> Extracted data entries
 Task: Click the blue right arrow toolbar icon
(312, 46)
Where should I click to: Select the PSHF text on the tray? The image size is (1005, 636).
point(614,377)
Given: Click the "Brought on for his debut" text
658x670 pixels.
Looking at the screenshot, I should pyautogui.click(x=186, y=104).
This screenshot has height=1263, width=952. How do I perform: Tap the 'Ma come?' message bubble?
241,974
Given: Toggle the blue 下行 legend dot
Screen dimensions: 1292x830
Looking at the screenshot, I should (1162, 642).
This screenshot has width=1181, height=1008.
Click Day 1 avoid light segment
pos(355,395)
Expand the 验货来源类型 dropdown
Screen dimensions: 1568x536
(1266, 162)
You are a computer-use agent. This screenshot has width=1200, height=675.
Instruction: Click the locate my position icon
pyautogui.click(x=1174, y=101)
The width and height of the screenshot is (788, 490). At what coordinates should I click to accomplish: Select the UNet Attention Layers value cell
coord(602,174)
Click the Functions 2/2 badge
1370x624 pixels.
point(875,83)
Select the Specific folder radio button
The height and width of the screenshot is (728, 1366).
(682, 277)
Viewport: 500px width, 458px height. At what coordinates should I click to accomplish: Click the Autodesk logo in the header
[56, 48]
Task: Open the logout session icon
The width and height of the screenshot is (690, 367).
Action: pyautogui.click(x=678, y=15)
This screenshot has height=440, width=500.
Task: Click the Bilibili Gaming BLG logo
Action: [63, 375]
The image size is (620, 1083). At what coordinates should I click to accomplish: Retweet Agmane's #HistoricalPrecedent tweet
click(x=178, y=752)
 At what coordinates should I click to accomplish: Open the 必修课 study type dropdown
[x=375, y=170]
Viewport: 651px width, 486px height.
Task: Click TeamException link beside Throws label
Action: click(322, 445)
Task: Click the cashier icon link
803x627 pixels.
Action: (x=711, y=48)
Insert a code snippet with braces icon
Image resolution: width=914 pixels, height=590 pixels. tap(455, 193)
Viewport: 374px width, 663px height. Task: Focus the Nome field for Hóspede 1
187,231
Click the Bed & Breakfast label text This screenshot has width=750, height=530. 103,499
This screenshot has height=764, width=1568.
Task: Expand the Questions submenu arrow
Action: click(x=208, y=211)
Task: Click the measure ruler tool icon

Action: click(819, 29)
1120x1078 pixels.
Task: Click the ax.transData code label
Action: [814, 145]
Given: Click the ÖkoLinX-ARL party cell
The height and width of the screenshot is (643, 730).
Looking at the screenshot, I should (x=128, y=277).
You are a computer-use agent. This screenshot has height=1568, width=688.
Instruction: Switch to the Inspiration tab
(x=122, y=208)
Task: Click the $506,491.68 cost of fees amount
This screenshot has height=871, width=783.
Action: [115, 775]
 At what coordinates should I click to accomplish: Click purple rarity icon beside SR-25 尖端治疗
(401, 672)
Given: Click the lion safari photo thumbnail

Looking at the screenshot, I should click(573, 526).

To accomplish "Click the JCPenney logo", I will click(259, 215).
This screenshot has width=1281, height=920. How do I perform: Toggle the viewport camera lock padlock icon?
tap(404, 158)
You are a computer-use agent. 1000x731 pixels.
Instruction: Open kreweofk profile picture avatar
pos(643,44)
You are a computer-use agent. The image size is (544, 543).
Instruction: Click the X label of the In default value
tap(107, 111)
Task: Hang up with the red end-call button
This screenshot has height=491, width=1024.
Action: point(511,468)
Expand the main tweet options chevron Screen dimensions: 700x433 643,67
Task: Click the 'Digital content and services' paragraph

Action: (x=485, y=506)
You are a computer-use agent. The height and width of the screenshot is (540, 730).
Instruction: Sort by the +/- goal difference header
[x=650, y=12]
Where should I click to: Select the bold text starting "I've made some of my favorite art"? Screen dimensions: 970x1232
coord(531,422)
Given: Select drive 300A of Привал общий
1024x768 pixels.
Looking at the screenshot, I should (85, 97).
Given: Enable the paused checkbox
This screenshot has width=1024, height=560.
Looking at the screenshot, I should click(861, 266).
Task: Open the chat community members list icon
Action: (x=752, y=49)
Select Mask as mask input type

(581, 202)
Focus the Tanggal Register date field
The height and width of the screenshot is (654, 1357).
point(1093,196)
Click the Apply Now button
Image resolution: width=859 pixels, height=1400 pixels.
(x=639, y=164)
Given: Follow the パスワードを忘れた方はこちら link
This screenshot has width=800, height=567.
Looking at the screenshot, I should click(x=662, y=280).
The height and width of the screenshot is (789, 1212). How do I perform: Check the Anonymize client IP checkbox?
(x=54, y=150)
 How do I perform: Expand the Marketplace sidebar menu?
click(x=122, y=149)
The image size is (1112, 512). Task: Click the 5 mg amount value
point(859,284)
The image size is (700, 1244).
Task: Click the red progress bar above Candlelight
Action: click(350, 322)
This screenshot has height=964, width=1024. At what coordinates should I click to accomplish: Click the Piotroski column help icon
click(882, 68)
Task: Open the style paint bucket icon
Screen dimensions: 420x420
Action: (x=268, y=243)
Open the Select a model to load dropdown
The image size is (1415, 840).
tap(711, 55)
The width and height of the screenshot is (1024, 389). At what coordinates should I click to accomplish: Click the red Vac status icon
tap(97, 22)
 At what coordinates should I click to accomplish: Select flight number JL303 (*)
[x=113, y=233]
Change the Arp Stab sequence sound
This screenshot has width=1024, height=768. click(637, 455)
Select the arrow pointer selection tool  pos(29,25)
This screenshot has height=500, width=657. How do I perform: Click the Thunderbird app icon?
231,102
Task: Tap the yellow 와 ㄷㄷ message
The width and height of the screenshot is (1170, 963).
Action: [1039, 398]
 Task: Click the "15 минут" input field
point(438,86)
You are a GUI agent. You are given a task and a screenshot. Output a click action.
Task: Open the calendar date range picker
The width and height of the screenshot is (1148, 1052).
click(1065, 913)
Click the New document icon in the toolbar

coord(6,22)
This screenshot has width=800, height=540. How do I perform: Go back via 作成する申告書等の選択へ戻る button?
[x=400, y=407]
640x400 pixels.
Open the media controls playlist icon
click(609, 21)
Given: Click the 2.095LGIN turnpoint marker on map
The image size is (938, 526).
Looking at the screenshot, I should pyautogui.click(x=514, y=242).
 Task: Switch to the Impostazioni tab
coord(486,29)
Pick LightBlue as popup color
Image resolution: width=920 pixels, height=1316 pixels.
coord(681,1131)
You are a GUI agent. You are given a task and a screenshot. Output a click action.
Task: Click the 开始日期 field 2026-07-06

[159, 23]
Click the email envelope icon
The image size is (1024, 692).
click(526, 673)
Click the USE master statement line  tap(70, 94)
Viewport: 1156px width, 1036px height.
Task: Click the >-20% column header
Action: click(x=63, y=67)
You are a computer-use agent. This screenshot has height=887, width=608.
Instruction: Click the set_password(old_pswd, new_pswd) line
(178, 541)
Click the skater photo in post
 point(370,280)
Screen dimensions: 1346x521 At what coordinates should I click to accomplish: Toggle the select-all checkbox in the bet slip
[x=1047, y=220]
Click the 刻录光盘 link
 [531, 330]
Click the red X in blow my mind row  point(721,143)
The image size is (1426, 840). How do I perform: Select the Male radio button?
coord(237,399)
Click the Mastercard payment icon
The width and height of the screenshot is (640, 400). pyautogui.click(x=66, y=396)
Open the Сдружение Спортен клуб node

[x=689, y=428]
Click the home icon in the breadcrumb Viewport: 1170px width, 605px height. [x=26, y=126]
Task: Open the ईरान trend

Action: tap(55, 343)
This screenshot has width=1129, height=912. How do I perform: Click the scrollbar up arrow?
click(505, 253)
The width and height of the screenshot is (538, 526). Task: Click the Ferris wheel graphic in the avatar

> Exercise aim
Start with the line above that contains "Given: Click the lion safari photo thumbnail" and end with the line that contains "Given: Enable the paused checkbox". Write out those lines exactly, and only those.

> Answer area
Given: Click the lion safari photo thumbnail

Looking at the screenshot, I should click(573, 526).

To accomplish "Click the JCPenney logo", I will click(259, 215).
This screenshot has width=1281, height=920. How do I perform: Toggle the viewport camera lock padlock icon?
tap(404, 158)
You are a computer-use agent. 1000x731 pixels.
Instruction: Open kreweofk profile picture avatar
pos(643,44)
You are a computer-use agent. The image size is (544, 543).
Instruction: Click the X label of the In default value
tap(107, 111)
Task: Hang up with the red end-call button
This screenshot has height=491, width=1024.
Action: point(511,468)
Expand the main tweet options chevron Screen dimensions: 700x433 643,67
Task: Click the 'Digital content and services' paragraph

Action: (x=485, y=506)
You are a computer-use agent. The height and width of the screenshot is (540, 730).
Instruction: Sort by the +/- goal difference header
[x=650, y=12]
Where should I click to: Select the bold text starting "I've made some of my favorite art"? Screen dimensions: 970x1232
coord(531,422)
Given: Select drive 300A of Привал общий
1024x768 pixels.
Looking at the screenshot, I should (85, 97).
Given: Enable the paused checkbox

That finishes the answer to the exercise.